**Testo da leggere**:

● ● ● ● ● ● ●

Relazione al Congresso Diocesano dei Catechisti
Teatro Manzoni, 2 ottobre 2005


Nel cammino che stiamo facendo per prendere coscienza della nostra identità di catechisti, dopo aver riflettuto sul fatto che il catechista è educatore e la catechesi un’attività educativa, quest’anno vogliamo riscoprire una seconda dimensione essenziale dell’identità del catechista. Il catechista è un testimone e la catechesi una testimonianza.

Prima di iniziare la mia riflessione ritengo necessario sgombrare la vostra mente da un possibile equivoco o pre-comprensione che potrebbe impedirvi di entrare profondamente nella tematica.

Sentendo parlare di testimonianza potreste essere immediatamente portati a pensarla come identica alla coerenza della vita colla dottrina insegnata: testimoni perché ed in quanto viviamo ciò che trasmettiamo. Definiamo la testimonianza come una categoria morale. Questa definizione non è falsa del tutto, ma se si pensa che essa esaurisca il contenuto della testimonianza che è l’atto catechetico, rischiamo di non cogliere il nucleo centrale della cosa. Vi chiedo, quindi, di liberarvi per il momento da questa concezione.

● ● ● ● ● ● ●

**Materiale**:
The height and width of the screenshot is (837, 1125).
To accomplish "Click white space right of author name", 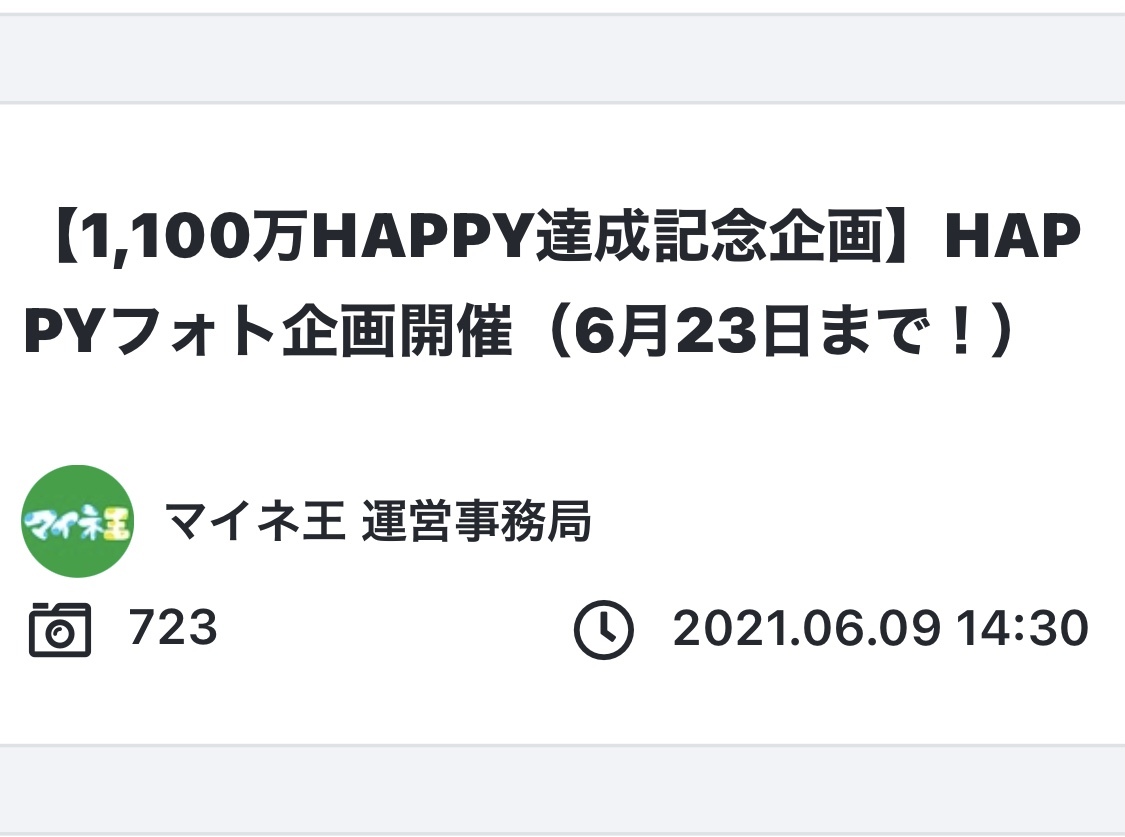I will click(x=854, y=521).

● ● ● ● ● ● ●

**Esercizio proposto 1**:
Riassumi in due frasi il testo sul catechista come testimone.
**Esercizio proposto 2**:
Prosegui il testo sul catechista come testimone a partire dal punto in cui si ferma.
Il materiale è separato dal testo e va considerato a parte.

**Soluzione esercizio 1**:
Dopo aver riflettuto sul catechista come educatore, quest'anno si vuole riscoprire che il catechista è un testimone e la catechesi una testimonianza. Prima di cominciare, si chiede di liberarsi dall'idea che la testimonianza sia soltanto coerenza della vita con la dottrina insegnata, perché questa definizione morale non ne esaurisce il nucleo centrale.

**Soluzione esercizio 2**:
1 [La testimonianza di Gesù e dello Spirito Santo]. L’identità del catechista come testimone e della catechesi come testimonianza va compresa alla luce della testimonianza di Cristo e dello Spirito Santo. Cristo è "il Testimone fedele e verace" [Ap 3,14]; ed è lo Spirito Santo che renderà testimonianza a Cristo, così che anche i discepoli possano testimoniare [cfr. Gv 15,26]. È necessario dunque che guardiamo con occhi semplici e penetranti alla testimonianza di Cristo e dello Spirito Santo.

1,1 [La testimonianza di Cristo]. Il testo chiave per avere una qualche comprensione è Gv 18,37. Gesù rispondendo alla domanda di Pilato circa la sua regalità, afferma: "Tu lo dici: io sono re. Per questo io sono nato e per questo sono venuto nel mondo: per rendere testimonianza alla verità. Chiunque è dalla verità, ascolta la mia voce". Non è il caso di fare un’esegesi accurata del testo, basta coglierne il significato fondamentale.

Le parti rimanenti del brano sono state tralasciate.